Hello, I have a ddns domain that points to an nginx on port 9000, because my Internet provider does not allow me to listen to 80 and 443. There I use nextcloud, home assistance and other dockers. I can't do it through the dns challenge because it doesn't accept it. What's the problem with me having a certified public domain, but on a port other than the default ones?
The CA/Browser Forum Baseline Requirements define many methods how a domain can be validated. However, Let's Encrypt only implements three of these many methods, which mandate the use of the authorized ports (80 [HTTP for the http-01 challenge], 443 [HTTPS for the tls-alpn-01 challenge], 25 [SMTP] and 22 [SSH]).
Other CAs may implement e.g. sending a specific email to the email address mentioned in the WHOIS info. But LE does not implement that. And it's, as far as I know, also not implemented in ACME, the protocol used by LE.
Outra possibilidade pode ser criar um CNAME apontando o registro _acme-challenge para outro domínio (ou subdomínio) em outro provedor DNS, se o provedor DDNS assim permitir.
Entendi que "É assim que funciona", mas é uma pena pois eu só queria que meus dockers não ficassem reclamando por falta de certificado e nem com um certificado autoassinado.
Não vejo falha de segurança em ter um dominio ddns com uma porta diferente de 80 e 443.
Agradeço pela atenção de todos vocês
I understood that "This is how it works", but it's a shame because I just wanted my dockers not to complain about the lack of a certificate or a self-signed certificate.
I don't see a security flaw in having a ddns domain with a port other than 80 and 443.
Thank you all for your attention
As I am reading their help page, the freemyip.comDDNS provider supports subdomains and TXT type records. So DNS-01 challenge should work to get a certificate for your domain.
Ports 0-1023 are known as "well-known" or "system" ports, and considered to be "privileged ports" as they require root/administrator access on all major computing systems.
As the global standard is for only administrators to utilize those ports, the CA/B Forum had adopted a stance that proving ownership of ports in that range is a secure enough method to prove control of the system itself, and consequently and domains pointing to that system. This can not be said of higher ports, which is the security flaw.

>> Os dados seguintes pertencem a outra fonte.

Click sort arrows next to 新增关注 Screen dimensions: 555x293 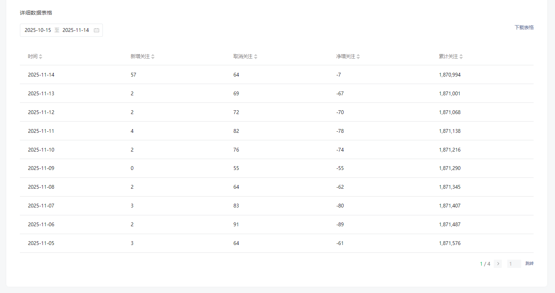(153, 57)
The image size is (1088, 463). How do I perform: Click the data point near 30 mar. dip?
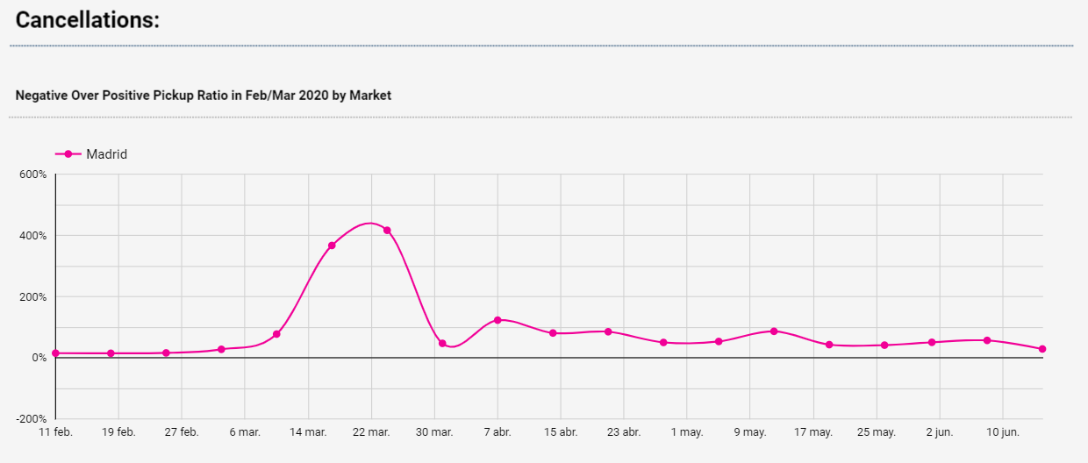442,344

To standardize adoption and simplify things, the industry has decided to further specify which of the privileged ports can be used for a given challenge. It is possible for future challenges (or future versions of existing challenges) to use other privileged ports, but that will not happen without an RFC detailing that use and the explicit approval of the CA/B Forum.
lego supports FreeMyIP.com in their ACME client as DNS provider. For Certbot, one could use the certbot-dns-multi plugin which uses lego under the hood. Or just use lego as your ACME client.